The entries below are to be written out again without alteration.

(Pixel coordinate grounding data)

★ ★ ★ ★ ★ ★ ★

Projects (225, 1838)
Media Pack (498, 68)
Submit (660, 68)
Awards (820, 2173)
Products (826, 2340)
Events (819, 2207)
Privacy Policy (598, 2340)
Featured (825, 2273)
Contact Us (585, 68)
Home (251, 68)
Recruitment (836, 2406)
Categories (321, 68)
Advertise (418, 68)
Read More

★ ★ ★ ★ ★ ★ ★

_Response to the exercise_
Projects (225, 1838)
Media Pack (498, 68)
Submit (660, 68)
Awards (820, 2173)
Products (826, 2340)
Events (819, 2207)
Privacy Policy (598, 2340)
Featured (825, 2273)
Contact Us (585, 68)
Home (251, 68)
Recruitment (836, 2406)
Categories (321, 68)
Advertise (418, 68)
Read More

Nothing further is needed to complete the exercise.